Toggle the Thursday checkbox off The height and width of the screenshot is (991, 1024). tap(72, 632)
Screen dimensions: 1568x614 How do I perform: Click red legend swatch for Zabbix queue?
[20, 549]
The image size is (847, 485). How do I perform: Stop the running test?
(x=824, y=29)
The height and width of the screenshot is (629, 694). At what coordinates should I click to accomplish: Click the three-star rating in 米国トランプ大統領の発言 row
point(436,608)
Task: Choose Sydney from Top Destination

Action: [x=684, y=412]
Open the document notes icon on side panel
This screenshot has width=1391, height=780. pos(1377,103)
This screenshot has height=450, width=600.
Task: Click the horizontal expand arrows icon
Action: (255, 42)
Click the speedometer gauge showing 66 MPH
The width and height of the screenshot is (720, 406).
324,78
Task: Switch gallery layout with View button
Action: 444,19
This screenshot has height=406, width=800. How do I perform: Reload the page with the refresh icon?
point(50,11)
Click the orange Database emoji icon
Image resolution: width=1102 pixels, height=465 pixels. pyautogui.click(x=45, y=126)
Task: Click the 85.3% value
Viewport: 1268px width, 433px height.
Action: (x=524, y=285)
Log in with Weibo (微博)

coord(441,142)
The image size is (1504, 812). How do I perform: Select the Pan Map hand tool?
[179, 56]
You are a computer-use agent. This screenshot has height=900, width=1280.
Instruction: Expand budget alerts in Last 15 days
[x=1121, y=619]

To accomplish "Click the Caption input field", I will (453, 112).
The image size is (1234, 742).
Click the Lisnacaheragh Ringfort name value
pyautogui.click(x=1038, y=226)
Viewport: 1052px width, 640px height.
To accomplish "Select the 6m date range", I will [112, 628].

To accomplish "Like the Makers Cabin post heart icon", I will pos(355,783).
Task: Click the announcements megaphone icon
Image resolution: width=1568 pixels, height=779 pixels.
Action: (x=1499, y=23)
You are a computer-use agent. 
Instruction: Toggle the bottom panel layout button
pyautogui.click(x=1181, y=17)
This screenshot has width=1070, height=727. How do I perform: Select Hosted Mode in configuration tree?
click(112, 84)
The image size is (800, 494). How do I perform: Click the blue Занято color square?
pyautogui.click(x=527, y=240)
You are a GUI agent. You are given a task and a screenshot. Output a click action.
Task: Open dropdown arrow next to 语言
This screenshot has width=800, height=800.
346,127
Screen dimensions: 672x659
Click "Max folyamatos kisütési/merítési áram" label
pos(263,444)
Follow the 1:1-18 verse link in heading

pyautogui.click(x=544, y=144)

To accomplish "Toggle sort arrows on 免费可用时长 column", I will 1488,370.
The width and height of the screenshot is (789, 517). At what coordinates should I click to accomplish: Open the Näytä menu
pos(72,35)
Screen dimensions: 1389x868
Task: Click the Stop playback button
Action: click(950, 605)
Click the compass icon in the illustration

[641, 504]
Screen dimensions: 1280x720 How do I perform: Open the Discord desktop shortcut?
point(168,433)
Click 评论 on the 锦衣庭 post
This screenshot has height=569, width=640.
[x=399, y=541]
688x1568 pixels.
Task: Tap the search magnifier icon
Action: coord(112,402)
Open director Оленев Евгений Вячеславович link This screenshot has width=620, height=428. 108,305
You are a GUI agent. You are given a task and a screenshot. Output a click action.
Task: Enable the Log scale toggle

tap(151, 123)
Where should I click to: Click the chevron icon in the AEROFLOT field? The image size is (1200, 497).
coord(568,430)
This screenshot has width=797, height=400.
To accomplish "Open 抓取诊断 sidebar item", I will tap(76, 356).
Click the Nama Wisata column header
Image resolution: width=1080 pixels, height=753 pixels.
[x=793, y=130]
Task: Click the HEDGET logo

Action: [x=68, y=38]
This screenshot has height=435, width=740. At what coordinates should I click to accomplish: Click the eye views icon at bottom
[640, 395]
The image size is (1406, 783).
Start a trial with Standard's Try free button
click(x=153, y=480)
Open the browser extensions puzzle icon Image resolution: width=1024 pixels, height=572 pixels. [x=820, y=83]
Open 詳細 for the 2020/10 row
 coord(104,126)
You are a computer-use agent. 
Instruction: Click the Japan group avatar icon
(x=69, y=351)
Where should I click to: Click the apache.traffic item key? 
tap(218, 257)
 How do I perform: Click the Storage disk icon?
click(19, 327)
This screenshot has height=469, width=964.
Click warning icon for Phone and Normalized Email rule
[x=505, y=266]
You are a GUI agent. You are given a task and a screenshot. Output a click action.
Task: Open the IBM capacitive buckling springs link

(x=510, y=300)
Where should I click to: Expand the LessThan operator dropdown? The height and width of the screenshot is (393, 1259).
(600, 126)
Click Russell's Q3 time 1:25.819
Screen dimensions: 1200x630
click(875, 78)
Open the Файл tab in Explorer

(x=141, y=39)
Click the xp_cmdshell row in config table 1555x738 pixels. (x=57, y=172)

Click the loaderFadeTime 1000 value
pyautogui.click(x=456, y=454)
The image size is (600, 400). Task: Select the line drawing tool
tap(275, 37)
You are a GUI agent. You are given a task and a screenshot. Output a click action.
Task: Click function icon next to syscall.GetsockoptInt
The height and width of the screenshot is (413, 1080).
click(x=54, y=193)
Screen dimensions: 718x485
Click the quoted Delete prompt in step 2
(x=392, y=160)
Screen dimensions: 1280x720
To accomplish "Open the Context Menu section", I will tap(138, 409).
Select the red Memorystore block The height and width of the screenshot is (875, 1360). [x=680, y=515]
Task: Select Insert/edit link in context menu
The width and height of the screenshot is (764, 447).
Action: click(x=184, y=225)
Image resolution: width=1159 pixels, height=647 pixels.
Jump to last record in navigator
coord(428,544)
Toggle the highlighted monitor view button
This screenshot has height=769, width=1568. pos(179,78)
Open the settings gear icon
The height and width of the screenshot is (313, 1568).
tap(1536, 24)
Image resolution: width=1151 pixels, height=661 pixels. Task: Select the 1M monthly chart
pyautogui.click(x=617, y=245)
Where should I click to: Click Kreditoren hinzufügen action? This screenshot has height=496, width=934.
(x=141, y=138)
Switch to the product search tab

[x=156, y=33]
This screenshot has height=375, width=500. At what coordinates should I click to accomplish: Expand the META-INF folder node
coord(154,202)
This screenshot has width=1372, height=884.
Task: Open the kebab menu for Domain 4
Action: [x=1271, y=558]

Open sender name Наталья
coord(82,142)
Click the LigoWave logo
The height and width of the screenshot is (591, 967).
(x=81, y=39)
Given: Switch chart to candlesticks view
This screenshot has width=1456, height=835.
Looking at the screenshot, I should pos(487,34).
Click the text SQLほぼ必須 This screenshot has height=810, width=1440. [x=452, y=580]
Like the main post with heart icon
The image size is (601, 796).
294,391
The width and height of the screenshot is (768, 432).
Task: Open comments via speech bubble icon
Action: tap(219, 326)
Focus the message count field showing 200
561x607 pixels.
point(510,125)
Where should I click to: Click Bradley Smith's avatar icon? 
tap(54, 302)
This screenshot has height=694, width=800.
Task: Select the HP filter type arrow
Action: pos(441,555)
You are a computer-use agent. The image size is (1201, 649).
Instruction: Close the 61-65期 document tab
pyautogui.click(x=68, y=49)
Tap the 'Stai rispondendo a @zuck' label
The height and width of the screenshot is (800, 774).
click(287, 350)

> _THE TASK_
The data is to be reproduced in full, every line intact.

> _SOLUTION BELOW_
Toggle the Thursday checkbox off The height and width of the screenshot is (991, 1024). tap(72, 632)
Screen dimensions: 1568x614 How do I perform: Click red legend swatch for Zabbix queue?
[20, 549]
The image size is (847, 485). How do I perform: Stop the running test?
(x=824, y=29)
The height and width of the screenshot is (629, 694). At what coordinates should I click to accomplish: Click the three-star rating in 米国トランプ大統領の発言 row
point(436,608)
Task: Choose Sydney from Top Destination

Action: [x=684, y=412]
Open the document notes icon on side panel
This screenshot has width=1391, height=780. pos(1377,103)
This screenshot has height=450, width=600.
Task: Click the horizontal expand arrows icon
Action: (255, 42)
Click the speedometer gauge showing 66 MPH
The width and height of the screenshot is (720, 406).
324,78
Task: Switch gallery layout with View button
Action: 444,19
This screenshot has height=406, width=800. How do I perform: Reload the page with the refresh icon?
point(50,11)
Click the orange Database emoji icon
Image resolution: width=1102 pixels, height=465 pixels. pyautogui.click(x=45, y=126)
Task: Click the 85.3% value
Viewport: 1268px width, 433px height.
Action: (x=524, y=285)
Log in with Weibo (微博)

coord(441,142)
The image size is (1504, 812). How do I perform: Select the Pan Map hand tool?
[179, 56]
You are a computer-use agent. This screenshot has height=900, width=1280.
Instruction: Expand budget alerts in Last 15 days
[x=1121, y=619]

To accomplish "Click the Caption input field", I will (453, 112).
The image size is (1234, 742).
Click the Lisnacaheragh Ringfort name value
pyautogui.click(x=1038, y=226)
Viewport: 1052px width, 640px height.
To accomplish "Select the 6m date range", I will [112, 628].

To accomplish "Like the Makers Cabin post heart icon", I will pos(355,783).
Task: Click the announcements megaphone icon
Image resolution: width=1568 pixels, height=779 pixels.
Action: (x=1499, y=23)
You are a computer-use agent. 
Instruction: Toggle the bottom panel layout button
pyautogui.click(x=1181, y=17)
This screenshot has width=1070, height=727. How do I perform: Select Hosted Mode in configuration tree?
click(112, 84)
The image size is (800, 494). How do I perform: Click the blue Занято color square?
pyautogui.click(x=527, y=240)
You are a GUI agent. You are given a task and a screenshot. Output a click action.
Task: Open dropdown arrow next to 语言
This screenshot has width=800, height=800.
346,127
Screen dimensions: 672x659
Click "Max folyamatos kisütési/merítési áram" label
pos(263,444)
Follow the 1:1-18 verse link in heading

pyautogui.click(x=544, y=144)

To accomplish "Toggle sort arrows on 免费可用时长 column", I will 1488,370.
The width and height of the screenshot is (789, 517). At what coordinates should I click to accomplish: Open the Näytä menu
pos(72,35)
Screen dimensions: 1389x868
Task: Click the Stop playback button
Action: click(950, 605)
Click the compass icon in the illustration

[641, 504]
Screen dimensions: 1280x720 How do I perform: Open the Discord desktop shortcut?
point(168,433)
Click 评论 on the 锦衣庭 post
This screenshot has height=569, width=640.
[x=399, y=541]
688x1568 pixels.
Task: Tap the search magnifier icon
Action: coord(112,402)
Open director Оленев Евгений Вячеславович link This screenshot has width=620, height=428. 108,305
You are a GUI agent. You are given a task and a screenshot. Output a click action.
Task: Enable the Log scale toggle

tap(151, 123)
Where should I click to: Click the chevron icon in the AEROFLOT field? The image size is (1200, 497).
coord(568,430)
This screenshot has width=797, height=400.
To accomplish "Open 抓取诊断 sidebar item", I will tap(76, 356).
Click the Nama Wisata column header
Image resolution: width=1080 pixels, height=753 pixels.
[x=793, y=130]
Task: Click the HEDGET logo

Action: [x=68, y=38]
This screenshot has height=435, width=740. At what coordinates should I click to accomplish: Click the eye views icon at bottom
[640, 395]
The image size is (1406, 783).
Start a trial with Standard's Try free button
click(x=153, y=480)
Open the browser extensions puzzle icon Image resolution: width=1024 pixels, height=572 pixels. [x=820, y=83]
Open 詳細 for the 2020/10 row
 coord(104,126)
You are a computer-use agent. 
Instruction: Click the Japan group avatar icon
(x=69, y=351)
Where should I click to: Click the apache.traffic item key? 
tap(218, 257)
 How do I perform: Click the Storage disk icon?
click(19, 327)
This screenshot has height=469, width=964.
Click warning icon for Phone and Normalized Email rule
[x=505, y=266]
You are a GUI agent. You are given a task and a screenshot. Output a click action.
Task: Open the IBM capacitive buckling springs link

(x=510, y=300)
Where should I click to: Expand the LessThan operator dropdown? The height and width of the screenshot is (393, 1259).
(600, 126)
Click Russell's Q3 time 1:25.819
Screen dimensions: 1200x630
click(875, 78)
Open the Файл tab in Explorer

(x=141, y=39)
Click the xp_cmdshell row in config table 1555x738 pixels. (x=57, y=172)

Click the loaderFadeTime 1000 value
pyautogui.click(x=456, y=454)
The image size is (600, 400). Task: Select the line drawing tool
tap(275, 37)
You are a GUI agent. You are given a task and a screenshot. Output a click action.
Task: Click function icon next to syscall.GetsockoptInt
The height and width of the screenshot is (413, 1080).
click(x=54, y=193)
Screen dimensions: 718x485
Click the quoted Delete prompt in step 2
(x=392, y=160)
Screen dimensions: 1280x720
To accomplish "Open the Context Menu section", I will tap(138, 409).
Select the red Memorystore block The height and width of the screenshot is (875, 1360). [x=680, y=515]
Task: Select Insert/edit link in context menu
The width and height of the screenshot is (764, 447).
Action: click(x=184, y=225)
Image resolution: width=1159 pixels, height=647 pixels.
Jump to last record in navigator
coord(428,544)
Toggle the highlighted monitor view button
This screenshot has height=769, width=1568. pos(179,78)
Open the settings gear icon
The height and width of the screenshot is (313, 1568).
tap(1536, 24)
Image resolution: width=1151 pixels, height=661 pixels. Task: Select the 1M monthly chart
pyautogui.click(x=617, y=245)
Where should I click to: Click Kreditoren hinzufügen action? This screenshot has height=496, width=934.
(x=141, y=138)
Switch to the product search tab

[x=156, y=33]
This screenshot has height=375, width=500. At what coordinates should I click to accomplish: Expand the META-INF folder node
coord(154,202)
This screenshot has width=1372, height=884.
Task: Open the kebab menu for Domain 4
Action: [x=1271, y=558]

Open sender name Наталья
coord(82,142)
Click the LigoWave logo
The height and width of the screenshot is (591, 967).
(x=81, y=39)
Given: Switch chart to candlesticks view
This screenshot has width=1456, height=835.
Looking at the screenshot, I should pos(487,34).
Click the text SQLほぼ必須 This screenshot has height=810, width=1440. [x=452, y=580]
Like the main post with heart icon
The image size is (601, 796).
294,391
The width and height of the screenshot is (768, 432).
Task: Open comments via speech bubble icon
Action: tap(219, 326)
Focus the message count field showing 200
561x607 pixels.
point(510,125)
Where should I click to: Click Bradley Smith's avatar icon? 
tap(54, 302)
This screenshot has height=694, width=800.
Task: Select the HP filter type arrow
Action: pos(441,555)
You are a computer-use agent. The image size is (1201, 649).
Instruction: Close the 61-65期 document tab
pyautogui.click(x=68, y=49)
Tap the 'Stai rispondendo a @zuck' label
The height and width of the screenshot is (800, 774).
click(287, 350)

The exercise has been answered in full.